**WORK TO BE COMPLETED:** Output, word for word, each line from the one with "900x600 pixels." through the end of the listing below, excluding every picture.

**EXTRACTED INFORMATION:**

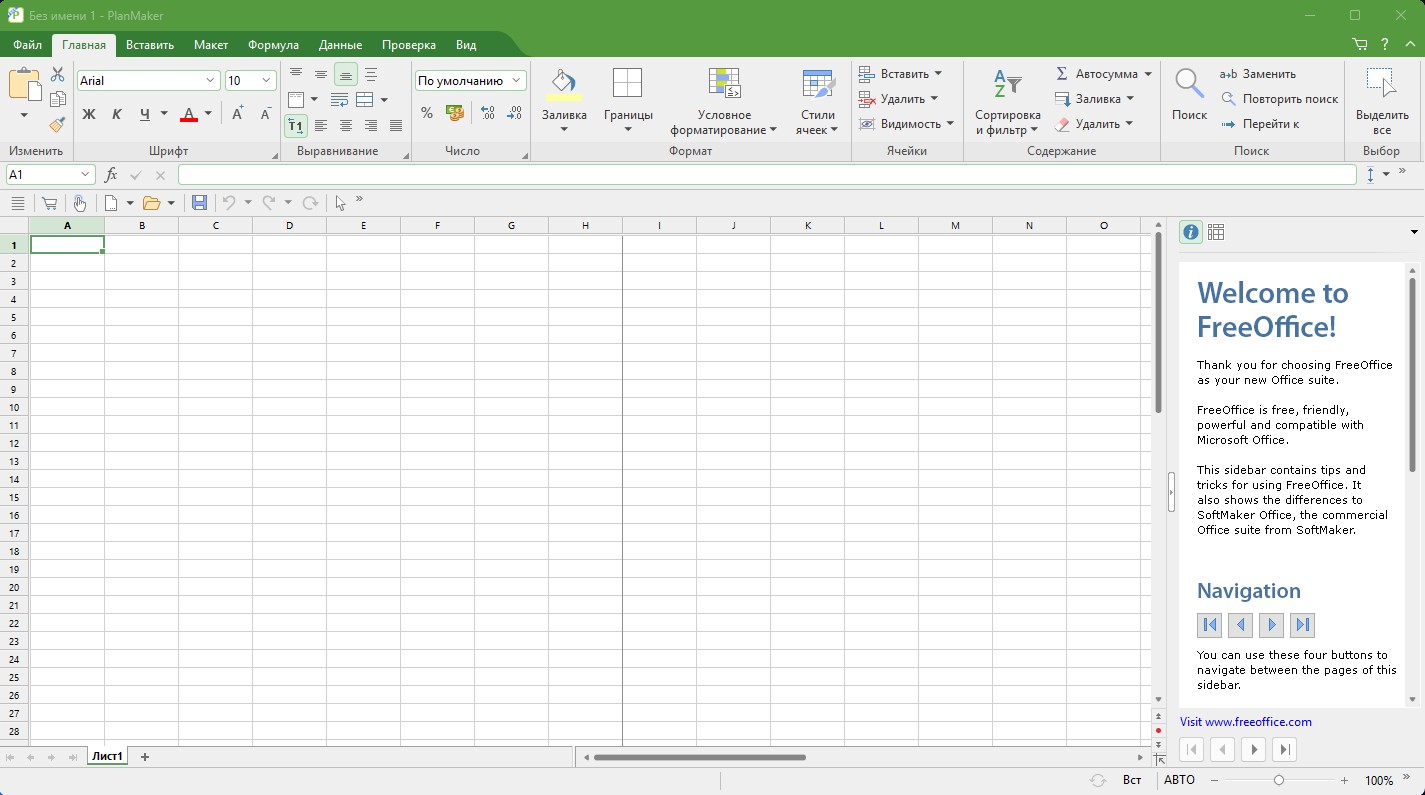
Task: Select the Format Painter brush icon
Action: (x=57, y=124)
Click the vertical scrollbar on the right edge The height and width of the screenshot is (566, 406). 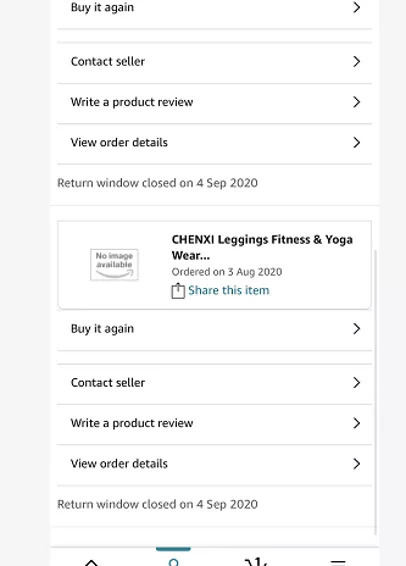[x=375, y=392]
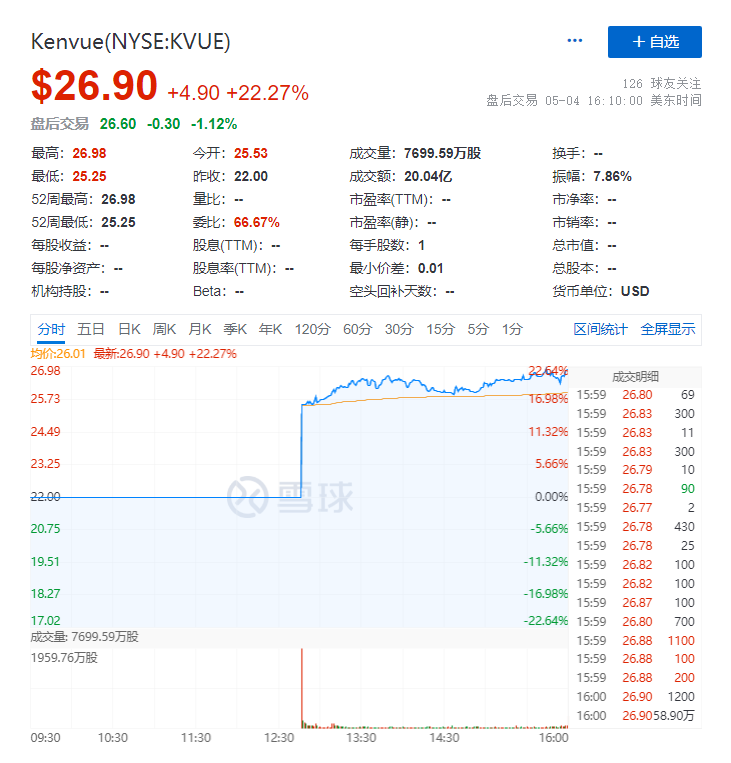Image resolution: width=731 pixels, height=763 pixels.
Task: Click the 成交明细 trade details header
Action: click(635, 376)
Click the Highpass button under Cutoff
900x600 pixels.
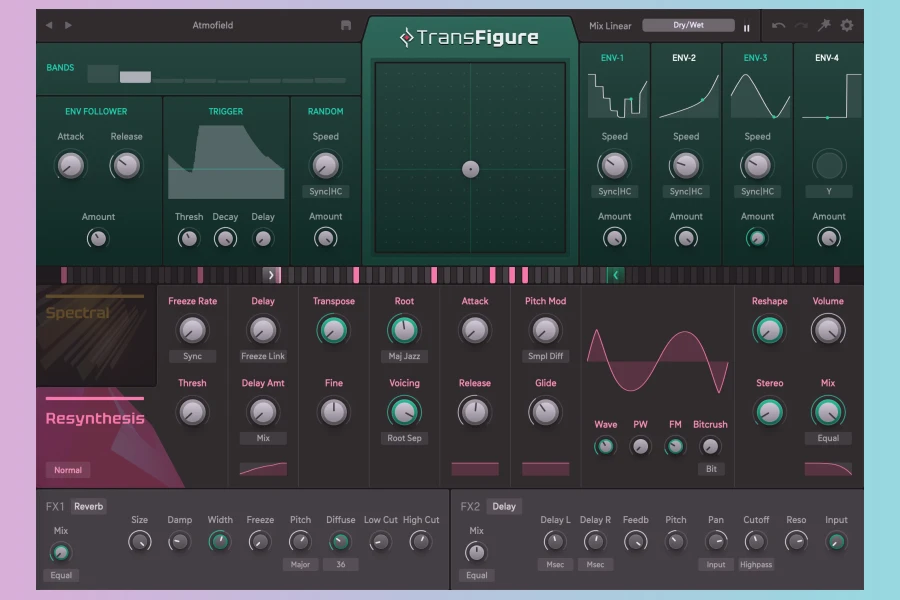[756, 565]
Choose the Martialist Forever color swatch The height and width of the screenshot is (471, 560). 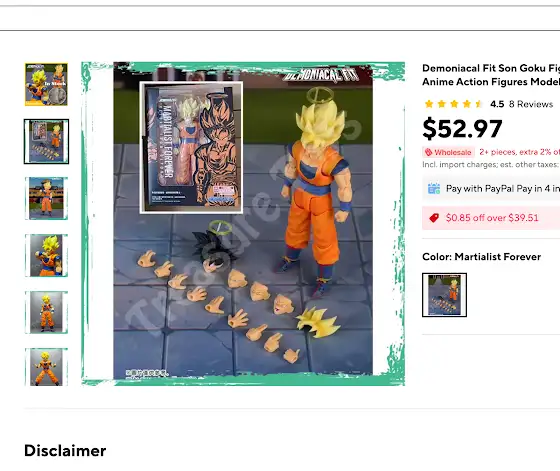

**YOUR RESPONSE:**
900x600 pixels.
[756, 565]
Choose the Martialist Forever color swatch The height and width of the screenshot is (471, 560). 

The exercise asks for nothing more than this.